## Instructions:
**A.** In the piece below on Swiggy's payment routing, which players must be active for a transaction to go through using the desired mode of payment? List every one.
**B.** Answer these questions from the Swiggy payment routing piece below:
(i) Which key metric does it name for tracking?
(ii) How many ML models did Swiggy develop for its PG routing use cases?
(iii) How does the exploration logic allocate each transaction among the PGs?

How is Swiggy using ML to process payments?💰
Insights into the ML model for optimal payment routes.
Quick Context 📝
Swiggy relies on Payment Gateways(PG), a service that helps facilitate online payments for e-commerce transactions. It acts as a bridge between a merchant's website and the payment processor that handles the transaction. Swiggy accepts various payment methods like card-debit/credit, UPI, net banking, wallets, etc. To make a transaction go through using the desired mode of payment, players like the PGs, card networks(VISA, Rupay, etc.), banks, and UPI networks must be active.
A failed payment experience leads to poor customer experience and results in customers dropping off.
To solve this, Swiggy has been using an ML approach for routing transactions through the optimal payment routes. Let’s understand the science behind this!
Deep dive into the Rabbithole:🪄
Key Metric to track: Payment Success Rate(PSR)
Swiggy chose to develop 3 different ML Models for the PG routing use cases based on the payment method and the unique challenges it brings in.
The design choice was made considering the following edge cases:
Same PG and variable performance across different payment methods
Not all PGs support all payment methods.
The Netbanking PG Routing Model 🏦
To maximize the PSR of net banking transactions, the model identifies the success trend rate of the bank with each PG to decide the optimal routing.
For example, Bank A, let’s say Federal Bank, is the customer bank. The success rate trend of Bank A with PG1, PG2, etc. in the previous x hours/minutes gives a reasonable estimate of each PG’s potential to carry out that transaction.
For net banking transactions, it was decided to implement an explore-exploit model. How does this work? Let’s understand!
Explore-Exploit Framework:
Consider the following two metrics:
Bank Level success rates
PG-Level success rates
The exploit part is a rule-based model which uses PG, Bank-level success rates in the previous 4 hours, one day, and seven days and PG-level success rates in the previous five minutes. The rule-based model returns a score for each PG based on the most recent available success rate value. The transaction is hence routed to the PG with the highest score. This way the model “exploits” the best scenario to deliver the optimal results.
Problem 😫
The problem with having only the exploit approach is it keeps prioritizing the PG that performed the best at first and the other PGs (even though their performance may have improved) stay ignored.
Enter Exploration Logic…
The exploration logic allocates each transaction to the available PGs uniformly at random, hence helping in providing a reasonable estimate of the success rate of all the PGs at all times.
What percent of the transactions would be a part of the exploration cohort?

## Supplied information:
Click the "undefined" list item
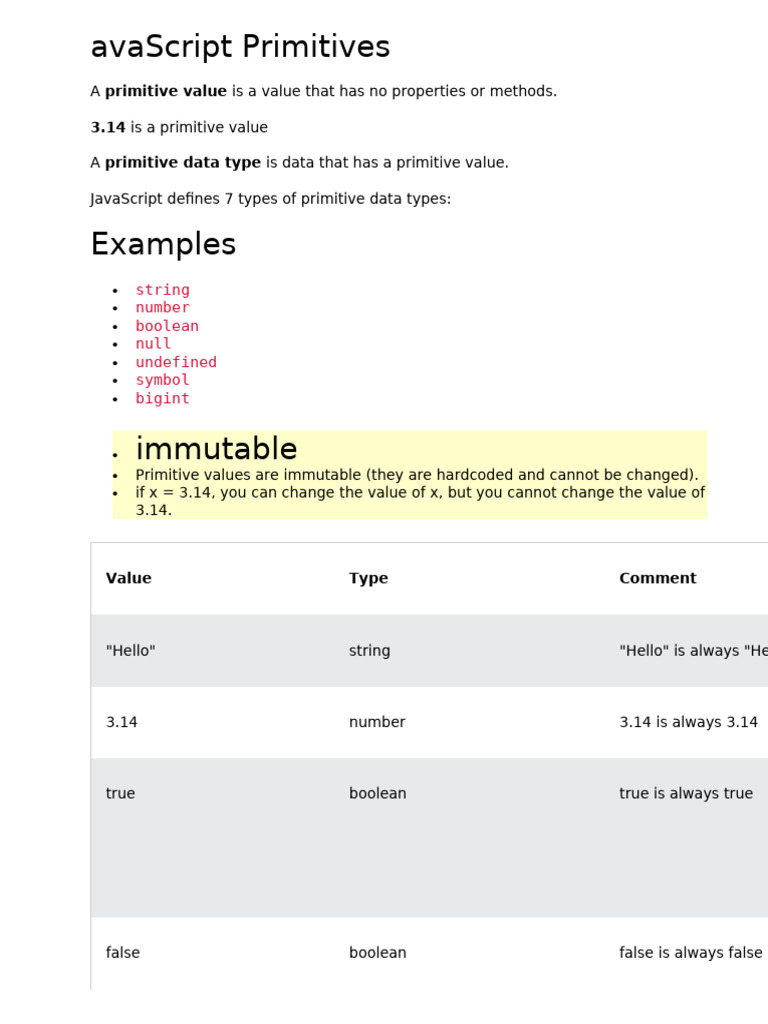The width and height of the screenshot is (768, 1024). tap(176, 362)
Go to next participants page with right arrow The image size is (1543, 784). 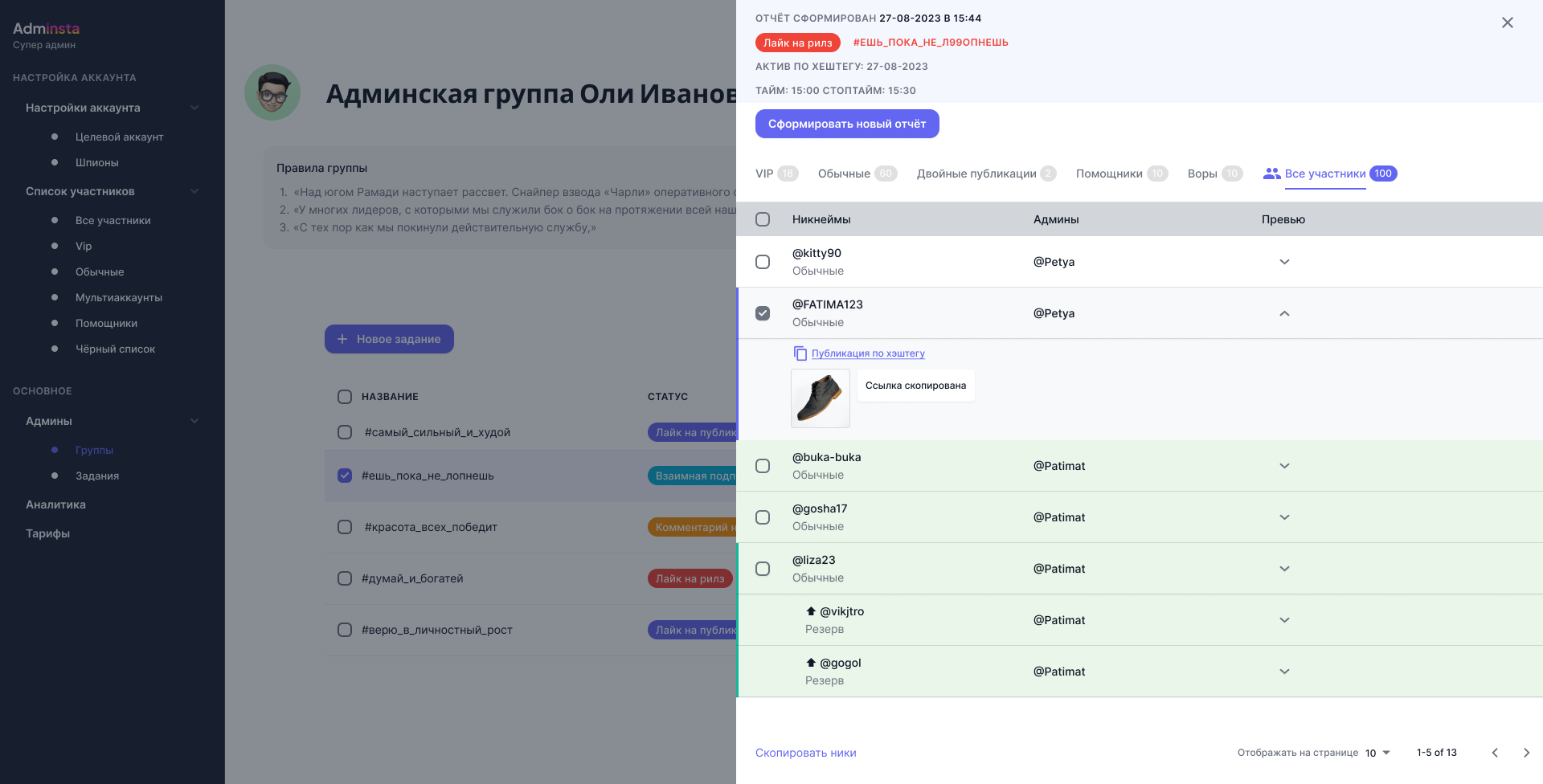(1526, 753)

## Task-by-task solutions:
**A.** Payment gateways (PGs), card networks (such as VISA and Rupay), banks, and UPI networks.

**B.**
(i) Payment Success Rate (PSR).
(ii) Three.
(iii) It allocates each transaction to the available PGs uniformly at random.